While Microsoft hashes out its problems with Sun Microsystems in court this week, customers are slowly showing which side of the fence they sit on.

The latest firm to dump the Redmond, Wash.-based software giant appears to be Sony . The Japanese-owned computer maker said its European Information Technology division has chosen to distribute StarOffice 6.0 on all of their European Vaio computers. The deal represents seven countries: Austria, France, Germany, Italy, Spain, Switzerland, United Kingdom. A Sun spokesperson said similar deals are in the works to expand Sony’s affair with StarOffice to other countries.

Sun is also reportedly talking to major Internet service providers (ISPs) to include its StarOffice productivity suite of office software into the ISPs’ respective services.

To date, Sun has well over 20 large volume OEMs – both hardware and software – who have switched rather than fight,

As an office productivity suite, StarOffice is geared to lure Microsoft consumers away from the popular Office product.
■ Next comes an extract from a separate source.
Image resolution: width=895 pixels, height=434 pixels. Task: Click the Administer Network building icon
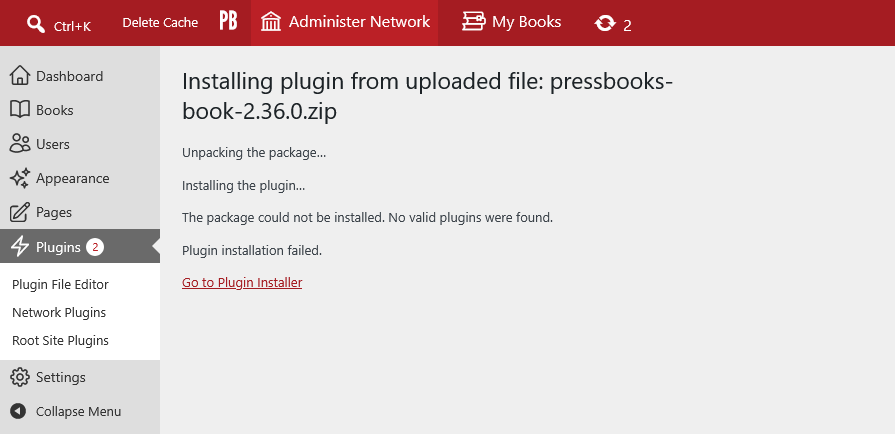click(271, 22)
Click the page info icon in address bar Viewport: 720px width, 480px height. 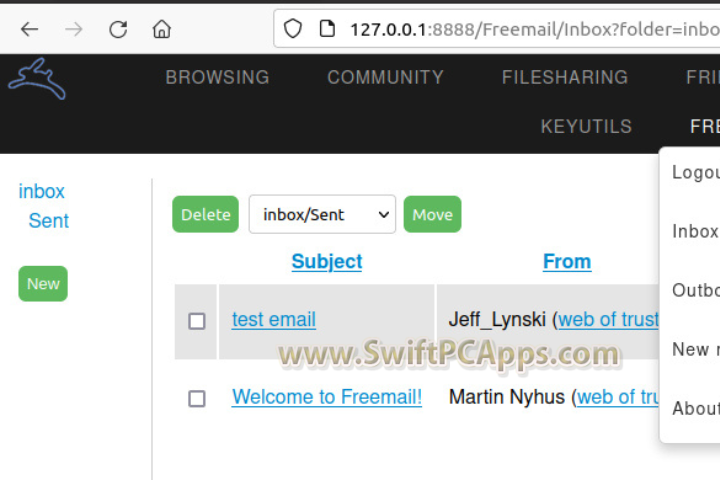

In a time when Microsoft has been hammered for its licensing fees, Sun seeks to sway consumers by selling its new office suite for $75.95 in the U.S. The basic version of Office retails for $479.

In a nutshell, StarOffice 6 allows the creation of documents, spreadsheets and presentations on the Linux, Solaris and Windows platforms. The suite uses an open Extensible Markup Language (XML) based file format as its default, enabling anyone the ability to use widely available tools to open, modify, and share StarOffice content — including some with Microsoft’s Office import and export filters.

Santa Clara, Calif.-based Sun has also donated millions of copies of StarOffice to educational entities and automatically includes it in its server software.

StarOffice 6 is available through Linux vendors, PC OEMs, software retailers, Sun’s sales force and the StarOffice NOW program. OEMs such as Hyundai, MandrakeSoft, SuSE Linux, Turbolinux, and Ximian all bundle the application in their products.

The first company to make a dent in the MS Office armor was Ottawa, Canada-based Corel, which scored a trifecta this year by putting its WordPerfect Productivity Pack in PCs made by Hewlett-Packard , Dell Computer and Gateway .

Microsoft still leads the market by a double-digit margin, though when it comes to desktop office software sales.